Gore Verbinski’s psychological horror chiller A Cure for Wellness is so gorgeous to look at, and so effective at layering diaphanous tones of queasiness and anxiety, that you sometimes forget to think about what you’re watching, which, in this case, is a good thing. Dane DeHaan plays Lockhart, a young corporate go-getter who’s dispatched to track down his company’s missing-in-action CEO. The guy appears to have flipped his wig while taking the waters at a wellness spa in the Swiss Alps. Our hero is greeted there by the purring, eminently reasonable Dr. Volmer (Jason Isaacs, delightful in his slitheriness)–though not before he breaks his leg in a tragic “accident.”

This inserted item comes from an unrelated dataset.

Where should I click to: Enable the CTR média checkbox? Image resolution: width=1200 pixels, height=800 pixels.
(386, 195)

Being stranded at a spa shouldn’t be such a bad thing, but Lockhart begins to notice that some of his fellow wellness seekers seem spookily vacant. Also, they’re kind of old–except for a mysterious, lonely girl, Hannah, who drifts about the grounds like a zonked-out wraith. (The actor who plays her, Mia Goth, is wide-eyed and virtually translucent. She looks like a cross between Sissy Spacek and Shelley Duvall.)

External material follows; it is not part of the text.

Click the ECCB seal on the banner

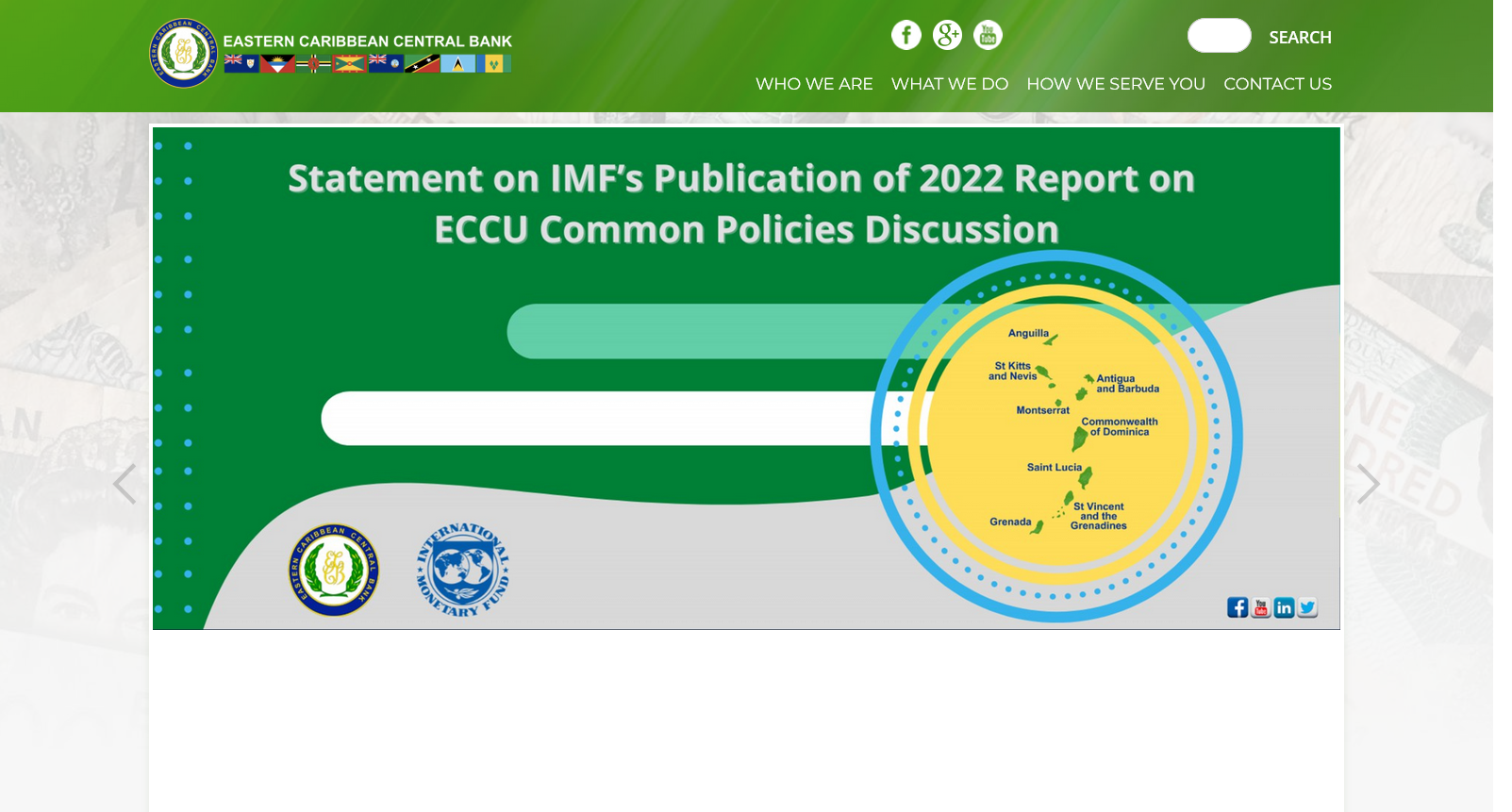pyautogui.click(x=334, y=570)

The spa mystery involves dental X-rays, predatory Anguilliformes and restorative vitamin drops, and much of it is genuinely creepy. That’s largely thanks to the work of cinematographer Bojan Bazelli, who balances health-restoring sunlight colors with velvety green-gray dungeon hues of dread. Maybe even more surprisingly, about 70% of the crazily imaginative plot hangs together. But the other 30%, sloppily thought out and superfluous, drags the movie down. Certain story elements, like one involving giant, liquid-filled vitrines, exist only because of how cool they look. Verbinski–whose very name makes him sound like a guy given to using too many words–just doesn’t know when to stop. Sometimes, less is so much more.